Siria: centinaia di civili in fuga in Turchia, dopo l’offensiva scatenata dalle truppe di Damasco nei villaggi al confine


Non si allenta la tensione tra la Siria e la comunità internazionale. Alle nuove sanzioni che starebbe per varare l’Unione Europea, Damasco ha risposto rompendo ogni rapporto con Bruxelles. Situazione sempre più critica, intanto, alla frontiera con la Turchia sulla quale premono i profughi siriani, incalzati dai reparti corazzati dell’esercito.
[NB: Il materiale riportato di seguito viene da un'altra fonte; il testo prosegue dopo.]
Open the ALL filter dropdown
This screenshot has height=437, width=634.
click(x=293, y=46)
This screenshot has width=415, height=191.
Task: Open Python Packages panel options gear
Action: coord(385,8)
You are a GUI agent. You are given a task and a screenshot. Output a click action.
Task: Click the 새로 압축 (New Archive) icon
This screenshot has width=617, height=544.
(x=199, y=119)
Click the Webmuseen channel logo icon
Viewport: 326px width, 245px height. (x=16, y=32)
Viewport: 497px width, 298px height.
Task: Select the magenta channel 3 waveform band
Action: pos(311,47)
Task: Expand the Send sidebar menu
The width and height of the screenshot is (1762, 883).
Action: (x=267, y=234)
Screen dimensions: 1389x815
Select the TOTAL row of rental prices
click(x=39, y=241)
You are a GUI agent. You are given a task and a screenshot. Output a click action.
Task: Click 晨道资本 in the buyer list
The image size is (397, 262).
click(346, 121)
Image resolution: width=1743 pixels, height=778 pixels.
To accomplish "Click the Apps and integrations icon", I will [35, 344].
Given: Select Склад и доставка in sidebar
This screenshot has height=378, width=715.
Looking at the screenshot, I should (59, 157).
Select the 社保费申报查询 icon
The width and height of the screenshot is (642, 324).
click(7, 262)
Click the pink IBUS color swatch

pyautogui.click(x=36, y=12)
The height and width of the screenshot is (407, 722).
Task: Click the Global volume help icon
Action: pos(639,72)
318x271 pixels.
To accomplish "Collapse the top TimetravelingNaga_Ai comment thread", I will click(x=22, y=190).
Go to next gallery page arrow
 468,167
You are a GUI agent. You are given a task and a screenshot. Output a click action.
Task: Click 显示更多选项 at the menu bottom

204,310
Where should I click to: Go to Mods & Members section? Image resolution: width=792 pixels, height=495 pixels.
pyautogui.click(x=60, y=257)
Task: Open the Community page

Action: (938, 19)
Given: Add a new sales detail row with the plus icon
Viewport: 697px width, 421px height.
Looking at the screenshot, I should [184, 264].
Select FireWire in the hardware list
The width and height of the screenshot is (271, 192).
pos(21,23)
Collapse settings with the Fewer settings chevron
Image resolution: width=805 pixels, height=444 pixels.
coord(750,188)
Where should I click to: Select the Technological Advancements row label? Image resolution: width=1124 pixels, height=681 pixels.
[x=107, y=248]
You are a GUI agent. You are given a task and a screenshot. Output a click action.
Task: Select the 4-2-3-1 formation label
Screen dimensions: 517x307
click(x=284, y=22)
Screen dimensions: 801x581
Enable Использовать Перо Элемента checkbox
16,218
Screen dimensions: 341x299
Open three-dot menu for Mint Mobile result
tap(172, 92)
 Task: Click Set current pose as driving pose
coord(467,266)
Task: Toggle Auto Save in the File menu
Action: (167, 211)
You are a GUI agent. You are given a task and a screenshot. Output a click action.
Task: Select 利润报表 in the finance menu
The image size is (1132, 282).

Il servizio di Marco Guerra:RealAudioMP3

Questa mattina, oltre 600 siriani sono entrati in Turchia, nel giro di poche ore, in seguito ai movimenti di truppe e carri dell’esercito siriano fra i villaggi a campi profughi a ridosso del confine, dove migliaia di civili si erano rifugiati nelle scorse settimane per fuggire alla repressione delle proteste. Il villaggio di Khirbet al-Joz, secondo testimoni, sarebbe stato preso letteralmente d’assalto dai reparti militari siriani. Ma la tensione ha toccato il culmine quando i blindati di Damasco sono arrivati a meno di un chilometro dal confine. I profughi in fuga sono comunque riusciti a varcare la frontiera, per poi avanzare in territorio turco lungo la strada utilizzata dalle guardie di confine di Ankara. Immediato l’intervento della polizia paramilitare turca che, con alcuni minibus, ha scortato i rifugiati verso la tendopoli della Mezzaluna Rossa che già accoglie oltre 10 mila siriani. Dalla parte turca del confine, i militari hanno inoltre piazzato sacchi di sabbia e binocoli per monitorare la situazione, oltre ad issare una gigantesca bandiera turca sulla sommità di una collina. E l’arrivo di profughi dalla Siria viene segnalato anche in Libano. Fonti della municipalità di Wadi Khaled, zona di frontaliera libanese, parlano di oltre 200 arrivi nelle ultime 24 ore.

Libia
“Sono con le spalle al muro, ma non temo la morte”. Per la prima volta Gheddafi, in tv, ammette di essere in difficoltà, ma sottolinea pure che la battaglia contro l'Occidente proseguirà fino nell'aldilà. E mentre il segretario generale della Nato, Rasmussen, ha annunciato il proseguimento dei raid, Francia e Gran Bretagna si dicono contrarie alla proposta italiana di uno stop umanitario delle ostilità, con la creazione di corridoi che consentano di portare aiuti alla popolazione.

Tunisia, Ben Ali
La magistratura tunisina è alla ricerca dei beni portati all’estero dall’ex presidente, Ben Ali, e rogatorie internazionali in questo senso sono state avviate con 25 Paesi. Lo scopo della Commissione governativa che lavora sull’argomento è quello di recuperare e restituire al Paese il "tesoro" accumulato in 23 anni dall’ex capo di Stato e dal clan familiare della moglie, Leila Trabelsi. Le stime diffuse nelle scorse settimane avevano indicato in circa 10 miliardi di euro il valore dei beni accumulati dall’ex presidente e dai Trabelsi. Sulla stampa locale, continuano intanto a diffondersi indiscrezioni sul materiale ritrovato in un presunto archivio segreto della passata amministrazione tunisina, scoperto in un palazzo di Parigi.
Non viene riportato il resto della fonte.